▶ _DIRECTIONS_
Please return the lines below verbatim, beginning at the one that has "Click the user assignment checkmark icon" and stopping after the one that has "Click the AAVE_V3", and add no other lines.

▶ _TASK MATERIAL_
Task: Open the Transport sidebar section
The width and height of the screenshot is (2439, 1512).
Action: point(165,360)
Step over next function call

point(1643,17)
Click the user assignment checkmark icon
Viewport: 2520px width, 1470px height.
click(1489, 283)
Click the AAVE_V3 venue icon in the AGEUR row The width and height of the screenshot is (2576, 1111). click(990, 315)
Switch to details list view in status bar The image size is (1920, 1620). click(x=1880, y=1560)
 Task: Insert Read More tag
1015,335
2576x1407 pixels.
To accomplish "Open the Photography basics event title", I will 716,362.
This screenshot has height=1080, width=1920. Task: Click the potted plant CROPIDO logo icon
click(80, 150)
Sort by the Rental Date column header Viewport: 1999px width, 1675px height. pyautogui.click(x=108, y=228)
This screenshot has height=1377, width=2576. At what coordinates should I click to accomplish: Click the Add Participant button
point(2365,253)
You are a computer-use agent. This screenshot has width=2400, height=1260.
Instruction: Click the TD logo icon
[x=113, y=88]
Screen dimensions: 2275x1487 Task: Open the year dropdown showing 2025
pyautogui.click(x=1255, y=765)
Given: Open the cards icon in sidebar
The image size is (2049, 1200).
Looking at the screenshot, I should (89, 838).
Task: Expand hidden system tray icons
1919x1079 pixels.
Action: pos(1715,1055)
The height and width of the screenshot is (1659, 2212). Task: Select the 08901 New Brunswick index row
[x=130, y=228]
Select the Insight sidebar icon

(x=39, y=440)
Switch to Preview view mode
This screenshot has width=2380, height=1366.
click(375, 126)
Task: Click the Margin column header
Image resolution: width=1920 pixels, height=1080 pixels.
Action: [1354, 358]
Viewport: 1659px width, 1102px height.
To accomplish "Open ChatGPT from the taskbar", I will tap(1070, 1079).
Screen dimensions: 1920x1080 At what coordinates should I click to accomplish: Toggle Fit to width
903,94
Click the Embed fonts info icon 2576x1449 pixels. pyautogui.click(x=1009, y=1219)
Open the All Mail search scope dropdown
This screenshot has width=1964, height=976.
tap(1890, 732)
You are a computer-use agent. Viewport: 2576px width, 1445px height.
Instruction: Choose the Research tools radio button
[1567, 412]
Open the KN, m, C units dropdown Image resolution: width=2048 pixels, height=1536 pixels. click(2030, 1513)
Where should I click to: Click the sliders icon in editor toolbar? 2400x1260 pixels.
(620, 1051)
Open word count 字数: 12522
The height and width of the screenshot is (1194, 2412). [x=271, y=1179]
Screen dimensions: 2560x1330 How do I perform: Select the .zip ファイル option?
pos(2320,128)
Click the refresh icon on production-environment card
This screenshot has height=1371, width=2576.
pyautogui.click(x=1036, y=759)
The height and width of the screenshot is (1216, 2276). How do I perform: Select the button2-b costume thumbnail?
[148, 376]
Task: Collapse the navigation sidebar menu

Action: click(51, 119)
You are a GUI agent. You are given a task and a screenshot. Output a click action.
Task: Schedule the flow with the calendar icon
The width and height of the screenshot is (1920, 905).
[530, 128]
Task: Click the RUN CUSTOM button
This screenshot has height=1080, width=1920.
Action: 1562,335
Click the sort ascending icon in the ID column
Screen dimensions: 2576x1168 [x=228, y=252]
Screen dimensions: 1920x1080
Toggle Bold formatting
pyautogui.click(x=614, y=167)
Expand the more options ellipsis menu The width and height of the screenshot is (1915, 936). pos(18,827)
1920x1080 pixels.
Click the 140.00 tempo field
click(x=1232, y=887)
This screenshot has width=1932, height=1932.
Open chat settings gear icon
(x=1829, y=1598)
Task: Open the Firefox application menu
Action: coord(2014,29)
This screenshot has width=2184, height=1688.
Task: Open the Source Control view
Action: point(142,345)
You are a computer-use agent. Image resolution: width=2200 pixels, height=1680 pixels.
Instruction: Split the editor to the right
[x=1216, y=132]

▶ _RESULT FOR THIS EXERCISE_
Click the user assignment checkmark icon
Viewport: 2520px width, 1470px height.
click(1489, 283)
Click the AAVE_V3 venue icon in the AGEUR row The width and height of the screenshot is (2576, 1111). click(990, 315)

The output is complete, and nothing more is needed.